Whatever you type, input hands back as text. Even if you type 7, the program gets the word 7, not the number. To do math with it, the program must turn the text into a number first.
Undergrad
input() is a thin wrapper over reading a line from the standard input stream; it blocks until a newline arrives and returns the line minus that newline, typed as str. There is no type inference at the I/O boundary — the edge between a program and the outside world is untyped text, and turning that text into structured values (parsing) is the program's job, not the runtime's. This is why robust input handling pairs conversion with error handling: int(s) is a partial function from strings to ints, undefined on "3.5" or the empty string, and a program that trusts its input without guarding the conversion is one malformed line away from a traceback. The habit of never trusting the shape of external input begins here.
Postgrad
The str-typed boundary of input() is an instance of a general principle: the edge of a system is untyped, and parsing is the act of lifting unstructured input into a typed domain where invariants can be enforced. int : str ⇀ int is partial, and a mature program makes the partiality explicit — validating, or catching ValueError — rather than letting an unhandled exception define its behaviour on bad data. Output is the dual: print serialises typed values back down to text via str(...), an often lossy projection. A surprising amount of practical software lives at exactly this membrane, converting between the disciplined interior of typed values and the formless text that people, files, and networks actually exchange.
input()
A call that pauses the program, reads one typed line, and returns it as text — a str, never a number.
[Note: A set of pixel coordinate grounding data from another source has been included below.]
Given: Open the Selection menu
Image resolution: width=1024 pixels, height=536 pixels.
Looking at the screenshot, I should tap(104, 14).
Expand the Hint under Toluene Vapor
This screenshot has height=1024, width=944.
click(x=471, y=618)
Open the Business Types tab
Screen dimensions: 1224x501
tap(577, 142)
The fix for the input surprise is one word wrapped around the other: int(input()). The input() reads the line as text, and int(...) turns that text into a whole number. Use float(...) instead when you expect a decimal. And if the person types something that is not a number at all, like cat, the conversion raises a ValueError — Python telling you, honestly, that the text was not a number. That is not the program breaking; that is the program refusing to guess.
Trace an input-and-add program — the steps fade as you master them
x = input() and you type 8. What value does x hold, and what type is it?x holds the text "8" (a str)
y = int(x). This converts the text to a number. What value does y hold now?y holds the number 8 (an int)
print(y + 1). Now the addition is between two numbers. What appears on the screen?9
Why is this true?
Why does input() return text even when you clearly typed a number?
Because the program cannot know what you meant the characters to be — a count, a name, a code. It hands back the exact text you typed and leaves the decision to convert to you, using int() or float() when a number is what you intend.
Note
Forgetting to convert input? The Atelier of Mind drills the read-then-convert habit until it is automatic.
Practice — new ink and old, interleaved
1.In your own words: what does an assignment like name = value do?
It binds the name to the value: Python stores the value and lets the name stand for it until you assign the name something else.
How close were you? Grade yourself honestly — it sets your review date.
2.Review from folio 2: what is the type of "7", written with quotes?
3.Which line reads a decimal number, like 3.5, from the person?
4.Review from folio 1: put these lines in the order they run.
- print("Ready?")
- answer = input()
- print("Go!")
5.You run n = int(input()) and type 6. Then print(n * 10) runs. What number appears?
6.Why does "3" + 5 cause an error?
7.What is the type of "7" — the 7 written inside quotes?